Vergleicht man die monatlichen Bruttoeinkommen von Vollzeiterwerbstätigen aus Plattformarbeit und aus Helferarbeit allgemein (die Daten beziehen sich auf Beschäftigungsverhältnisse in den Jahren 2021 und 2022), dann zeigen sich erhebliche Unterschiede: »Gig-Worker verdienen durchschnittlich gut 1.700 Euro und damit rund 800 Euro weniger als Vollzeitbeschäftigte in Helferberufen.«
Fazit: Aus individueller Perspektive kann es sich bei einer solchen Beschäftigung bei Lieferdiensten um prekäre Arbeit handeln: Zunächst ist selbst bei Vollzeitjobs das Einkommen relativ gering. Des Weiteren sind 61 Prozent der Gig-Worker geringfügig oder als Werkstudenten beschäftigt.
Aber auch: »Gig-Work könnte jedoch insbesondere für marginalisierte Gruppen einen Einstieg in den Arbeitsmarkt ermöglichen und ein Sprungbrett in stabilere Beschäftigungen sein.«
Rein und schnell wieder raus: Zur Beschäftigungsdauer bei den Lieferdiensten
Die recht kurze Dauer der Beschäftigung bei Lieferdiensten wurde schon herausgearbeitet.
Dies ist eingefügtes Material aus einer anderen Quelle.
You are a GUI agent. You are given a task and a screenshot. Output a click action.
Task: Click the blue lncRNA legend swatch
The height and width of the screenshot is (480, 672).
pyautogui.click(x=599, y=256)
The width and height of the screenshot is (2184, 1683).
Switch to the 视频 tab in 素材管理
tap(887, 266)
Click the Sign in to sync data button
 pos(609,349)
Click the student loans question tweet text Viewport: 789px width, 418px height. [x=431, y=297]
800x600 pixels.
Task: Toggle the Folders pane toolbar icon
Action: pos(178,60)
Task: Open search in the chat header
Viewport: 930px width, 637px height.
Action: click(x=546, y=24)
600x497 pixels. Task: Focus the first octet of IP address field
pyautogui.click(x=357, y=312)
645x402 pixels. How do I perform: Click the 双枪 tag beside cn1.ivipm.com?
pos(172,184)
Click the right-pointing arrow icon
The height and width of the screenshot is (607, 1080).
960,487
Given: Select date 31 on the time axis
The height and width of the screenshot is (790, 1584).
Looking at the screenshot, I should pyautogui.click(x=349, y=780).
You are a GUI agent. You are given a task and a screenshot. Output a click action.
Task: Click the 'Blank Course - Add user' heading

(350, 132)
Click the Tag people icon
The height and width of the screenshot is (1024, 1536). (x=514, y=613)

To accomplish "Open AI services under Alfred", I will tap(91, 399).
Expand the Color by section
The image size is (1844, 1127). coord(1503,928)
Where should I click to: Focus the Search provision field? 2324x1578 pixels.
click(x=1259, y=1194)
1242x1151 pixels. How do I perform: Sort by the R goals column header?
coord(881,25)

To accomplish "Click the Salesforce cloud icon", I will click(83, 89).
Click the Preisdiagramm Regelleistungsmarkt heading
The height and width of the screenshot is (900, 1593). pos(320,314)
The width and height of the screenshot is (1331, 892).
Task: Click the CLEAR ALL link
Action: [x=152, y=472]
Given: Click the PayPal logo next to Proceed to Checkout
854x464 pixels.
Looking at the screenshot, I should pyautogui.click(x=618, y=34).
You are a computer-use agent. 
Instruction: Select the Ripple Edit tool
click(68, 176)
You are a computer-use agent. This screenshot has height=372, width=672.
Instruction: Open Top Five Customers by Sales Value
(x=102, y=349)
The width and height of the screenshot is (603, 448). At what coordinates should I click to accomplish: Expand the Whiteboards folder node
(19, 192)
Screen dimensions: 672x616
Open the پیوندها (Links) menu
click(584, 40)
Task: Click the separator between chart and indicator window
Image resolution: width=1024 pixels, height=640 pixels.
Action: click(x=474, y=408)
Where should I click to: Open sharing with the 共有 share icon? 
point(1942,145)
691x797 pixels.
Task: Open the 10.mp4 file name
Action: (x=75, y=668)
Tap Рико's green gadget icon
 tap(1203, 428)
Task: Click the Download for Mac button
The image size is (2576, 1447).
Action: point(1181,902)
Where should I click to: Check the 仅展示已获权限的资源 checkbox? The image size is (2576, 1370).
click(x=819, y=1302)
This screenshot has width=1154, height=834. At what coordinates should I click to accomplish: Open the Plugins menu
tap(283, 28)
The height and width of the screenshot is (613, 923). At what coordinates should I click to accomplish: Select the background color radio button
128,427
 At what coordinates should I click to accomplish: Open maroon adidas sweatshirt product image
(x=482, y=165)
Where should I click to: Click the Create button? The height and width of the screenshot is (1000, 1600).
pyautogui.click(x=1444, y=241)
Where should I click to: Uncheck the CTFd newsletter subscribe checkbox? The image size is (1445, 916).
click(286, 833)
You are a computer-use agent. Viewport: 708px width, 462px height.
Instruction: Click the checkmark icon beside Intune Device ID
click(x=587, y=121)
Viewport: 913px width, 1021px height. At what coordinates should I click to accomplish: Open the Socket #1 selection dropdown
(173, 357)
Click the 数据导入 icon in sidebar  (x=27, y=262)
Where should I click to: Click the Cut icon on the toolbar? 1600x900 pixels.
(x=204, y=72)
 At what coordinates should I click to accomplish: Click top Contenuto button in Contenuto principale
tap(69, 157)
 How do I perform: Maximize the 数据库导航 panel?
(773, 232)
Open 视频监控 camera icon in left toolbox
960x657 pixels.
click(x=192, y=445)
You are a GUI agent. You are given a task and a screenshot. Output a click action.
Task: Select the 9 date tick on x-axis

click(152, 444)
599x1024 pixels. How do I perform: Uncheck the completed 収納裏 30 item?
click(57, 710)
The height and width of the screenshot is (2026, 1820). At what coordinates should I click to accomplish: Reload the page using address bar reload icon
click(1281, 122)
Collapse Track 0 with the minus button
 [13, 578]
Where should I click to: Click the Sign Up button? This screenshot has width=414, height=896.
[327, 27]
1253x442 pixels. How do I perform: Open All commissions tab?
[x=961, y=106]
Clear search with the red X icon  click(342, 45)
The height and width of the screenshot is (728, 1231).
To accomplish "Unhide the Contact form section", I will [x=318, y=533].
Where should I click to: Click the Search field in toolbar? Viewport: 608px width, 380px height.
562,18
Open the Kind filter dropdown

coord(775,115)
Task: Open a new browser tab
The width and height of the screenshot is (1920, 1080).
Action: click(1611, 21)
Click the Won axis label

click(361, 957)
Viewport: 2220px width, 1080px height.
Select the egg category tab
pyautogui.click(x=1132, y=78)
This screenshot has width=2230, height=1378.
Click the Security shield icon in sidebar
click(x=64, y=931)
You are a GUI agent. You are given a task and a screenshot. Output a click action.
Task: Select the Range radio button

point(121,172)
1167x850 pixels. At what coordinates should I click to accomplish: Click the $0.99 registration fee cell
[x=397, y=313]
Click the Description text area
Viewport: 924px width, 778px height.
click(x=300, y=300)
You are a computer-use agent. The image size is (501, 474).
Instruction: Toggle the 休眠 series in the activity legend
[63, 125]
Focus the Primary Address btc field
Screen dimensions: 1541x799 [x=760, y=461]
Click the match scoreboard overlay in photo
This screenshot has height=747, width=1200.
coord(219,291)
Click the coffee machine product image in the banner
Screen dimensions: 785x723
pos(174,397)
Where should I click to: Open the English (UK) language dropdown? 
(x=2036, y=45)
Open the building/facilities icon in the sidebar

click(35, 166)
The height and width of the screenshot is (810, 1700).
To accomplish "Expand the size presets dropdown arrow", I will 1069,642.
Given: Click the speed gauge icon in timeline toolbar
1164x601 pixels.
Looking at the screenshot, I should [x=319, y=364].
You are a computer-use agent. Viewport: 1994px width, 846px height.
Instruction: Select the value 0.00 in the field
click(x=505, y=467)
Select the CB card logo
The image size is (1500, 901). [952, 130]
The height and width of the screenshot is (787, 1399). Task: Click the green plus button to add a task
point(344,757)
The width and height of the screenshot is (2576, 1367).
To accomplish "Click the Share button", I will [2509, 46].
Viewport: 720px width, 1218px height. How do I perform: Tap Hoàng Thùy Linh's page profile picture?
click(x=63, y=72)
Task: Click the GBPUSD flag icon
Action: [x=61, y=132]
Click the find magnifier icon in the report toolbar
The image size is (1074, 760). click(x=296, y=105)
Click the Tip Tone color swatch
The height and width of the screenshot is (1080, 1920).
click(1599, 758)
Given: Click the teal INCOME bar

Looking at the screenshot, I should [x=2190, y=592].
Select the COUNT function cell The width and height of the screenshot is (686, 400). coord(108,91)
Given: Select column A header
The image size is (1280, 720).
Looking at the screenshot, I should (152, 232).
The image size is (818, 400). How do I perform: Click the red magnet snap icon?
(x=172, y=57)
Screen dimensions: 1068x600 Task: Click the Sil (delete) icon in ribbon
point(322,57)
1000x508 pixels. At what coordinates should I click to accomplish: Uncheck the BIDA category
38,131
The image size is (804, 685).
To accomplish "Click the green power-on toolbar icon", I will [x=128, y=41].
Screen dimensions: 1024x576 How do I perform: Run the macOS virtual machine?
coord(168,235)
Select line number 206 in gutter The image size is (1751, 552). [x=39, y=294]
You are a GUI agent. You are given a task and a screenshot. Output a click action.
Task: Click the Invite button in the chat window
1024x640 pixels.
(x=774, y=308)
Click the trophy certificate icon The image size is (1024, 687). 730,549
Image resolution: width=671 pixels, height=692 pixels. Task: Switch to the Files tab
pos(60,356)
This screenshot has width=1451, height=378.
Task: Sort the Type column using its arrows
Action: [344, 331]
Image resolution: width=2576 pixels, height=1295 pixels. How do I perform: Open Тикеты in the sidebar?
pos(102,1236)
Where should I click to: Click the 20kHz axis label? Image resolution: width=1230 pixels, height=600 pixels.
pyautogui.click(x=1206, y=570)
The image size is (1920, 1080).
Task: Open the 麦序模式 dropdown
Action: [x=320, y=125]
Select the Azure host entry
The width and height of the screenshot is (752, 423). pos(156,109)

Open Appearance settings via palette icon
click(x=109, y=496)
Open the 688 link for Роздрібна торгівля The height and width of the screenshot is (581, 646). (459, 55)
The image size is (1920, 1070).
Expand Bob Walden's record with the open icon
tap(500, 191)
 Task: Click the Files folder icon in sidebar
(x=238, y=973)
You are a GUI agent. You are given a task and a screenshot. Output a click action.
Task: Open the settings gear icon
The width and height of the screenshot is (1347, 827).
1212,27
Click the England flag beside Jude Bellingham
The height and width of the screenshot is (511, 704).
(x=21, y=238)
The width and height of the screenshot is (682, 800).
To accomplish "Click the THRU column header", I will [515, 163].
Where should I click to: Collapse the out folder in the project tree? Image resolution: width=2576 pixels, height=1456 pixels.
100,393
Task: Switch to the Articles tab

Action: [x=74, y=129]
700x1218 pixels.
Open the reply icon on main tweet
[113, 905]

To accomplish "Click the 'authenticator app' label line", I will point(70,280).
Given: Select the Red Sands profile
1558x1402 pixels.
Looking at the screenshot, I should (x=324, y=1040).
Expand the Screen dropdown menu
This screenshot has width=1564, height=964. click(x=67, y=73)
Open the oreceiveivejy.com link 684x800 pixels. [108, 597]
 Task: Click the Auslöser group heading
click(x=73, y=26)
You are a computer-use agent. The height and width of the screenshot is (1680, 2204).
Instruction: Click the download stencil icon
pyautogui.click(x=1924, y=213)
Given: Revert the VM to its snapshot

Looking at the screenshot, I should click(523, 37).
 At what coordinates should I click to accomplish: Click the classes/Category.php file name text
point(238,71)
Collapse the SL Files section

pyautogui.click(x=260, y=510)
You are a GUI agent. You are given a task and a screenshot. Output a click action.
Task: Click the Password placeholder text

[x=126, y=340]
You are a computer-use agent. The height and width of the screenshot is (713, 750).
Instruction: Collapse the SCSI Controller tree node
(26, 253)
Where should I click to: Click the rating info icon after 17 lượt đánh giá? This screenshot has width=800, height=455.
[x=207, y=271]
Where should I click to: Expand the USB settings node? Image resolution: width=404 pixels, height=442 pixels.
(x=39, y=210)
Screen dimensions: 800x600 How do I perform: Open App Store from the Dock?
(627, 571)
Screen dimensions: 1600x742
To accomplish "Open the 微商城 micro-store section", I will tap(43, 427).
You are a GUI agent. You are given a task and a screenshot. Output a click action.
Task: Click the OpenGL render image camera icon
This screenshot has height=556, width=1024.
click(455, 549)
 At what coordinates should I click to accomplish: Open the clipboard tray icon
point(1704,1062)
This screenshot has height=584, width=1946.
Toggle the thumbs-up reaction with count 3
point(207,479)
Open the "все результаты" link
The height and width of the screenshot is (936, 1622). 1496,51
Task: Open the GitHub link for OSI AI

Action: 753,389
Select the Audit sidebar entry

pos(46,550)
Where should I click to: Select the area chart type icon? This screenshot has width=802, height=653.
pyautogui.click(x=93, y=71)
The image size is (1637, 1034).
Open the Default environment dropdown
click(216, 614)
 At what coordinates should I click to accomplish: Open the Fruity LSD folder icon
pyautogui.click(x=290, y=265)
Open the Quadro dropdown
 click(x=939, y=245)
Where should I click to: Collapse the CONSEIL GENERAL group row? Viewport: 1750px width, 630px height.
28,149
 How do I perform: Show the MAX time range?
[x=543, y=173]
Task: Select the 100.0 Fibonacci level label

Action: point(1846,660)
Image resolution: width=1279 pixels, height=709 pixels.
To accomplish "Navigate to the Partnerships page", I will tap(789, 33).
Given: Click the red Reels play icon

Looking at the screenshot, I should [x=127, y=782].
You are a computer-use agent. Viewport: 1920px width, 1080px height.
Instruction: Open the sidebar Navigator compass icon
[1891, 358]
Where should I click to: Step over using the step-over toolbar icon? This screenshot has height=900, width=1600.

Was aber sind die Gründe für die Beendigung dieser meist kurzen Jobs? Dazu wurden die Ergebnisse einer Befragung von Friedrich et al. im April 2025 in diesem Beitrag veröffentlicht: App-basierte Lieferdienste in Deutschland: Warum Menschen Gig-Work aufnehmen und meist schnell wieder beenden.
➔ Für den Großteil der Beschäftigten bei Lieferdiensten ist Gig-Work eine Nebenbeschäftigung
41 Prozent der Gig-Worker bei Lieferdiensten gaben an, dass der Job für die jeweilige digitale Arbeitsplattform ihre Haupttätigkeit ist – in der Vergleichsgruppe der Hilfsarbeitskräfte war das die weit überwiegende Mehrheit von 86 Prozent. 23 Prozent der Gig-Worker waren hauptsächlich in einem anderen Job tätig und insgesamt 31 Prozent gingen hauptsächlich Bildungsaktivitäten nach (Schule, Berufsausbildung, Studium oder Weiterbildung).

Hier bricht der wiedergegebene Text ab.